As a science fiction novel it is an excellent work. For a man who hadn't previously written science fiction this is a truly a revelation.
The book opens in prison with a man drowning in the faeces and urine of his captors. It is claustrophobic and compelling as only drowning in human waste can be. From there it seems to lose its way, as the main protagonist moves from one unrelated and bewilderingly extensive action scene to the next. Characters are introduced in some detail, developed or left veiled in portentous mystery, only to be forgotten. I found myself asking, where is this going? What is happening?
And then somewhere, about half way through, almost indentifiable to a particular page, the world changes. The whole book, the chararcters, the description and the plot come abruptly to life.
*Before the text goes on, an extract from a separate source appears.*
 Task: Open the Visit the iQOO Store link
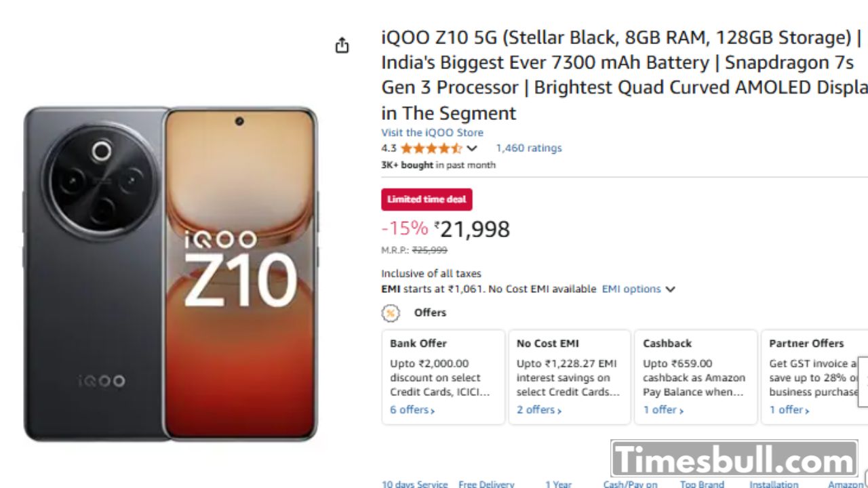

It is as though Banks has had an epiphany.
The narrative follows the actions of Horza, an enigmatic and withdrawn secret agent, as he attempts to capture a Culture Mind lost in forbidden territory.As Horza finally gets round to the task at hand the tension suddenly and dramatically mounts. Darkness falls and the subterranean base on the polar world in which this book is, for the last part at least, set vibrates with intensity and drama.
The final 200 pages or so are some of the most vivid and exciting I have read, leaving me with images and memories which I will not forget for a long, long time.
The novel is not necessarily provocative or philosophical. And no, you won't sit around gazing out the window at the stars wondering about life, the universe and everything.